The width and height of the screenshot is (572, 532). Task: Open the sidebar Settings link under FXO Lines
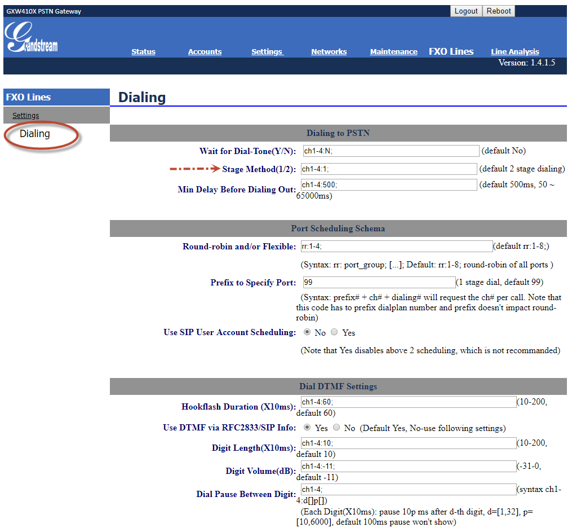pyautogui.click(x=25, y=116)
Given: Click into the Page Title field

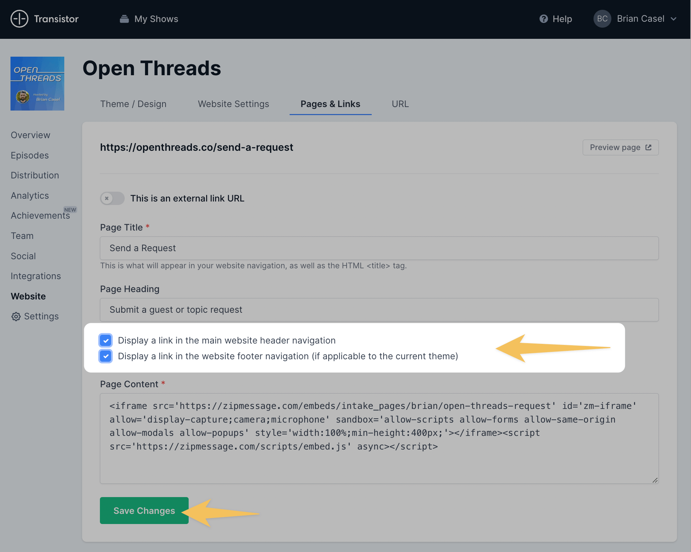Looking at the screenshot, I should tap(379, 248).
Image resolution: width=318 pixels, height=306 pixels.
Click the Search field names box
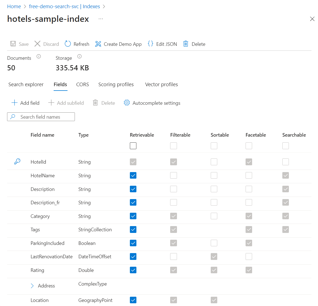[x=41, y=117]
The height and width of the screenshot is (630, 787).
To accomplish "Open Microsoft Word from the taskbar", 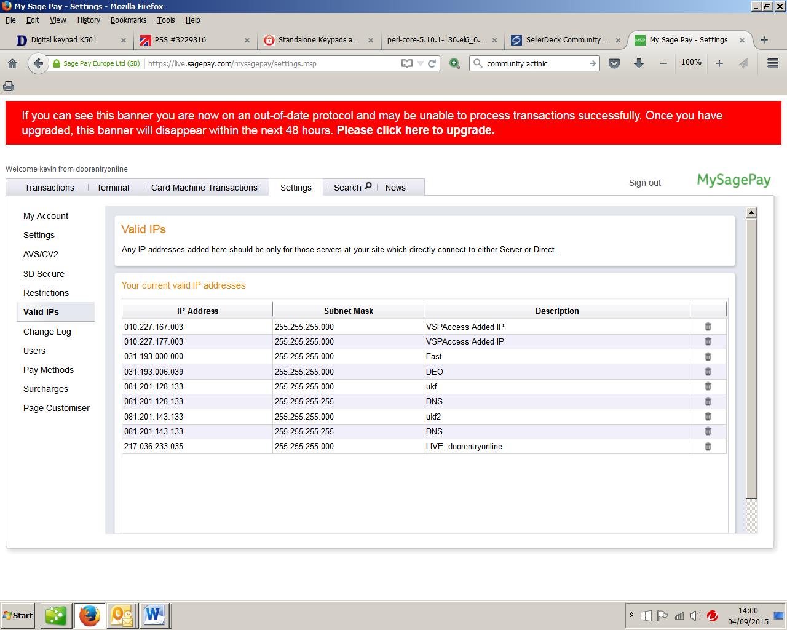I will click(154, 615).
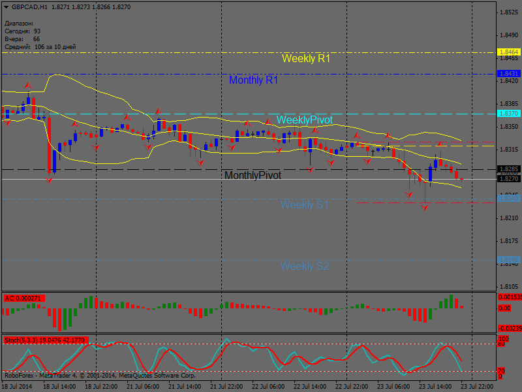Click the 21 Jul 06:00 time axis label
This screenshot has height=392, width=522.
click(x=143, y=386)
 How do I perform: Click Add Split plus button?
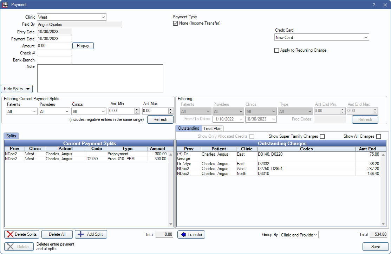point(91,234)
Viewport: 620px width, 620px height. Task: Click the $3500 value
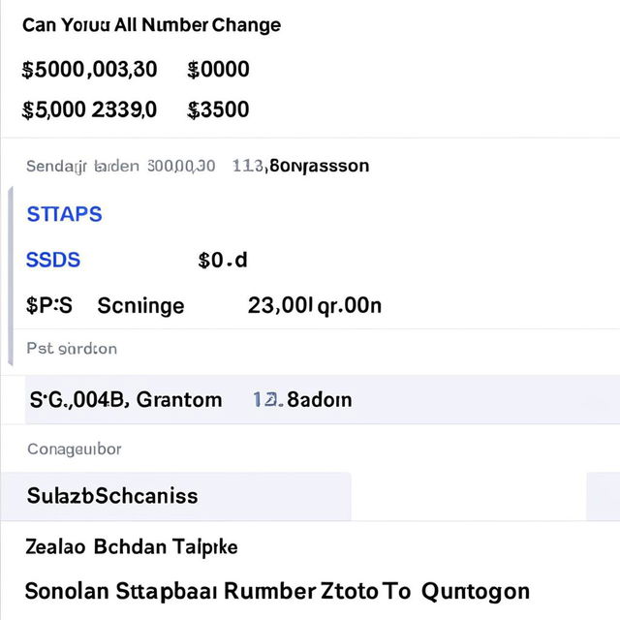[x=218, y=109]
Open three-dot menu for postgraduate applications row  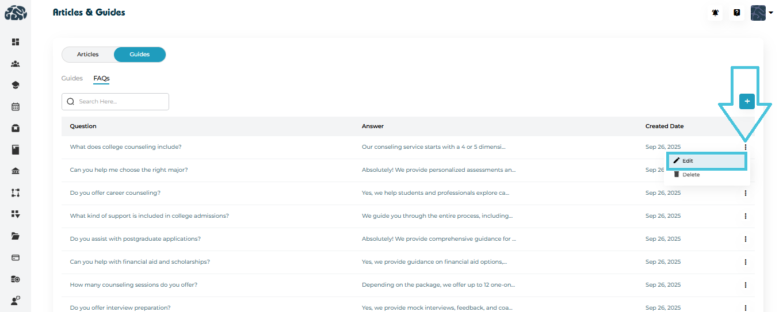[745, 239]
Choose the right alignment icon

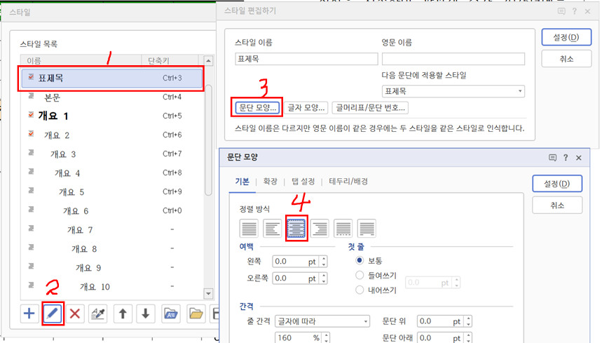[320, 228]
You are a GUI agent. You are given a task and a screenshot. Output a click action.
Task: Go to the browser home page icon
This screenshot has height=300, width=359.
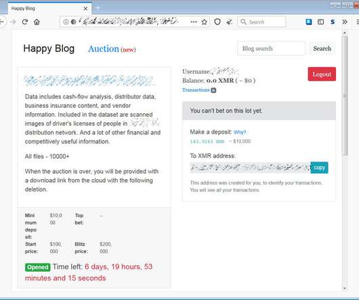(x=37, y=22)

━━━━━━━━━━━━━━━━

### What is expected:
Rewrite the records from the line containing "You are a GUI" (that line included) through the end, keeping the requests but shifting every coordinate in the answers up by 9. Leave out the pictures.

### Result below:
You are a GUI agent. You are given a task and a screenshot. Output a click action.
Task: Go to the browser home page icon
This screenshot has height=300, width=359.
(x=46, y=31)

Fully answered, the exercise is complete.